In a vivid debut story collection, Luke Dani Blue asks: is there such a thing as a real self? If so, how do you find it?
PRETEND IT’S MY BODY
by Luke Dani Blue
The Feminist Press, Fall 2022
(via Defiore & Company)
In the vein of Carmen Maria Machado, Kelly Link, and Daniel Lavery, and born of the author’s experience in and between genders, these stories blur the line between fantasy and reality, between the lives we wish for and the ones we actually lead, excavating new meanings from our varied dysphorias. Ranging from a tornado survivor grappling with a new identity, to a trans teen psychic that can only read undecided minds, from a woman telling her family of her plans to upload her consciousness and abandon her body, to con artists, runaways, and lost souls returning home, Blue’s characters all share an insistence on forging their own realities. Surreal, darkly funny, and always tender, PRETEND IT’S MY BODY is a collection bound together by the act of searching – for a story of one’s own, for a glimpse of certainty, and for a spark of recognition in others.

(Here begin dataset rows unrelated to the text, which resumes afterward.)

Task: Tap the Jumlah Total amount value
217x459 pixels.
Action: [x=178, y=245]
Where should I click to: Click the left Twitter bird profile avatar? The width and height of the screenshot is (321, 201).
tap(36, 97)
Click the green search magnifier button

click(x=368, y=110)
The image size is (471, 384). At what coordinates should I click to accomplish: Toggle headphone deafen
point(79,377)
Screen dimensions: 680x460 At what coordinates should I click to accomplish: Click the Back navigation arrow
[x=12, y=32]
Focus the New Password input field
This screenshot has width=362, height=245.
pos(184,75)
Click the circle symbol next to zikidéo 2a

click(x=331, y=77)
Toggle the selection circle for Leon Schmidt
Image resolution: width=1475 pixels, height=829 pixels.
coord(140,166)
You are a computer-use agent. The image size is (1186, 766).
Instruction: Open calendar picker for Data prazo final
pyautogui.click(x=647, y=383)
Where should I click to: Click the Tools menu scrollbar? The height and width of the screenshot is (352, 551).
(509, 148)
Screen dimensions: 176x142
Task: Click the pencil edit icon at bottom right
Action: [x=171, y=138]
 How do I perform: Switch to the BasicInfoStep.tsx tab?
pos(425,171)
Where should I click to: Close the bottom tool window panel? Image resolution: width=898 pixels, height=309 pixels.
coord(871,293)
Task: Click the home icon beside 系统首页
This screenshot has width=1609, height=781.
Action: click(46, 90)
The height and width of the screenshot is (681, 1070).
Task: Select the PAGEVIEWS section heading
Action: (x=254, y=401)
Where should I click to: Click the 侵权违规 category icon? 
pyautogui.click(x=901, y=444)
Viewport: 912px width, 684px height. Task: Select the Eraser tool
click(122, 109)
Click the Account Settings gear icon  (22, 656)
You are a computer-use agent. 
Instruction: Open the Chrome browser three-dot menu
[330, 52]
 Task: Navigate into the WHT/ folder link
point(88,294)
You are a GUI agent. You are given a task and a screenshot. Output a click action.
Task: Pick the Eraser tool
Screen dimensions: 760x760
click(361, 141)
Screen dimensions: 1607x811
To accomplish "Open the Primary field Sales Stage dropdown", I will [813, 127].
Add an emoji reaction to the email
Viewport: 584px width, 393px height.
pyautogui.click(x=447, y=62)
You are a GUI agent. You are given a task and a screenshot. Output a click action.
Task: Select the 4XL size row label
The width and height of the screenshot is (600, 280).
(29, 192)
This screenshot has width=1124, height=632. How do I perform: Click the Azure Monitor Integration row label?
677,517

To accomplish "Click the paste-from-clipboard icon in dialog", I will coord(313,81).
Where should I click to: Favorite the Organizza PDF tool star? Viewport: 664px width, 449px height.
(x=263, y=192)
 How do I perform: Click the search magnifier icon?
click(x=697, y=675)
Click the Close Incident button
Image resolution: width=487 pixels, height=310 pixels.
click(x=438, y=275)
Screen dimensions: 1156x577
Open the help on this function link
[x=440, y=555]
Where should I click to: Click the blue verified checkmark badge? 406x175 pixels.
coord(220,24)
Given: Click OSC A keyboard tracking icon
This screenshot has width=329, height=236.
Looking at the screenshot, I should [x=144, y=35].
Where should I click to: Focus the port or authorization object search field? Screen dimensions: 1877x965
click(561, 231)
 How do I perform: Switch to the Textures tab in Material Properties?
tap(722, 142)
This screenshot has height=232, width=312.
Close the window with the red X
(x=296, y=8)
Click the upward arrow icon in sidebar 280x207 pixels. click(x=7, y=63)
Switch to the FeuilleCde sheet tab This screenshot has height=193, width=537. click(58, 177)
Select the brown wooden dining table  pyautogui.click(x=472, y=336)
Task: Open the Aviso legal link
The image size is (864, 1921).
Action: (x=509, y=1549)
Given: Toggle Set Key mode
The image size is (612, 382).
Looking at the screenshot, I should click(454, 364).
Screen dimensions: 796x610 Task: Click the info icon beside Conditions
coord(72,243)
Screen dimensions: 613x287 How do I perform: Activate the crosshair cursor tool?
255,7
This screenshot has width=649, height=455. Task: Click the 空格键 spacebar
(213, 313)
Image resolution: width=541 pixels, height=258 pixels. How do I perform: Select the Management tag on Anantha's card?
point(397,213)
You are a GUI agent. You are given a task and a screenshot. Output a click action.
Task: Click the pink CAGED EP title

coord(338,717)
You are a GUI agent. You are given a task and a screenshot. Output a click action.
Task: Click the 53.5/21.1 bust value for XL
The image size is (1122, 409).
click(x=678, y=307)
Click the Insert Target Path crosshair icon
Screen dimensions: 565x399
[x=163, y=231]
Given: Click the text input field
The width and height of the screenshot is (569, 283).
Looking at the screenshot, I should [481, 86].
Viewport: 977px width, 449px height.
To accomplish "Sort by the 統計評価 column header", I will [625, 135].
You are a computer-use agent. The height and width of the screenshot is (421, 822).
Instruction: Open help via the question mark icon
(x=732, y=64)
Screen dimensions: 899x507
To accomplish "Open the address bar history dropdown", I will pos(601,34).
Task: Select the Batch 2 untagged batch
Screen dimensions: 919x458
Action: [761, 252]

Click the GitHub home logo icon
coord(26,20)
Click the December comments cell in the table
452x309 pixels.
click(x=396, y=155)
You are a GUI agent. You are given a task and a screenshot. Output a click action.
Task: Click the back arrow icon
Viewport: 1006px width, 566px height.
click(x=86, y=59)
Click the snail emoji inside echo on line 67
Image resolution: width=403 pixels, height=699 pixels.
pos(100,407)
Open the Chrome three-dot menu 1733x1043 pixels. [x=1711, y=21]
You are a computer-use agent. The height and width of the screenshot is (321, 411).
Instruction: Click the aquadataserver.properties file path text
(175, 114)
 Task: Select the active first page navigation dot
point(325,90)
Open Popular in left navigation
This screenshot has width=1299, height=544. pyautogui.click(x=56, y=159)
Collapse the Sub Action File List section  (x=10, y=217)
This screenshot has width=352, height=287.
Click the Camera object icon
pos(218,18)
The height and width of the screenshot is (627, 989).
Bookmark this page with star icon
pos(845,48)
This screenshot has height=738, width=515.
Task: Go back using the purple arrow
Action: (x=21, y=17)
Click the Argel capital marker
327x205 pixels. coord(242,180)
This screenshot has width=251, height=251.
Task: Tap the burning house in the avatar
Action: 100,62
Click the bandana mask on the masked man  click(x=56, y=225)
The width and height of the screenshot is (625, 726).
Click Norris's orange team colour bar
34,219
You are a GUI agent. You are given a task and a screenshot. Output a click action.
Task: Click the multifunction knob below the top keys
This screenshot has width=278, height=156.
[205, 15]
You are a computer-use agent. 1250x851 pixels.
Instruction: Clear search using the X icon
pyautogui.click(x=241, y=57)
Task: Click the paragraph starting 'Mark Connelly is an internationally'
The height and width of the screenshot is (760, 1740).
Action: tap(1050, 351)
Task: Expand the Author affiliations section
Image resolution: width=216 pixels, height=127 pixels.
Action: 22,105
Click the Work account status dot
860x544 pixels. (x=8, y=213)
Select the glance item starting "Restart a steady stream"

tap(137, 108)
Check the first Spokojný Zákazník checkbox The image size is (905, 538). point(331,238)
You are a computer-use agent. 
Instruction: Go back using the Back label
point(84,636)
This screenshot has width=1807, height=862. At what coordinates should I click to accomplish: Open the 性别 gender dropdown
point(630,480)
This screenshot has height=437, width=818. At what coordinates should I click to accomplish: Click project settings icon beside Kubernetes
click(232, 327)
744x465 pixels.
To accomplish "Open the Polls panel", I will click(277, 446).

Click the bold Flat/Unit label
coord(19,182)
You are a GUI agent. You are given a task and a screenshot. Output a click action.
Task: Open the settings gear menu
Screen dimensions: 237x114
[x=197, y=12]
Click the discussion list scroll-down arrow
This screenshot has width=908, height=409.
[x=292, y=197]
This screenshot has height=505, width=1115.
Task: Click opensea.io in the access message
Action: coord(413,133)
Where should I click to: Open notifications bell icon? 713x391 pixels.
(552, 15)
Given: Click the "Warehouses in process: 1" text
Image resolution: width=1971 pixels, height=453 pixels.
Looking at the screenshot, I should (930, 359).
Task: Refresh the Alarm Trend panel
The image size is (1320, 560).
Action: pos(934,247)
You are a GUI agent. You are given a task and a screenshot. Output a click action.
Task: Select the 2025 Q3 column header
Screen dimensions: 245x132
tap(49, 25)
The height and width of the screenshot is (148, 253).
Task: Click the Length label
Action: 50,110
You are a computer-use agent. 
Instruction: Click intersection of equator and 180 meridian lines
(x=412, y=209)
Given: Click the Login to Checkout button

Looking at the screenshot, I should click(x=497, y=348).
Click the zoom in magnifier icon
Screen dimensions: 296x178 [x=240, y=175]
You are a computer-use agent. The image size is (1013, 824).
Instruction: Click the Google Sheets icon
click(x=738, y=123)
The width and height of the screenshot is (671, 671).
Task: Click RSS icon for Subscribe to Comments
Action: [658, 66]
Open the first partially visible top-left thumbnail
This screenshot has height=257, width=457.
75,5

“The magic in [the short story] “Bad Things That Happen to Girls,” is so subtle and slow-building and so unprepossessing that, while reading it, I understood I was holding my breath only when the story started to swim before me…It’s a story that aches with truth and desperation, and I marvel at the way Blue ratchets up the motion, breath by breath, to the story’s logical but stunning end.” —Lauren Groff, author of Fates and Furies and Florida
Luke Dani Blue’s stories have appeared in the Colorado Review, Crab Orchard Review, and have been included on the list of the year’s most distinguished stories in Best American Short Stories 2016. They have an MFA from San Francisco State University and currently live in Alberta, Canada.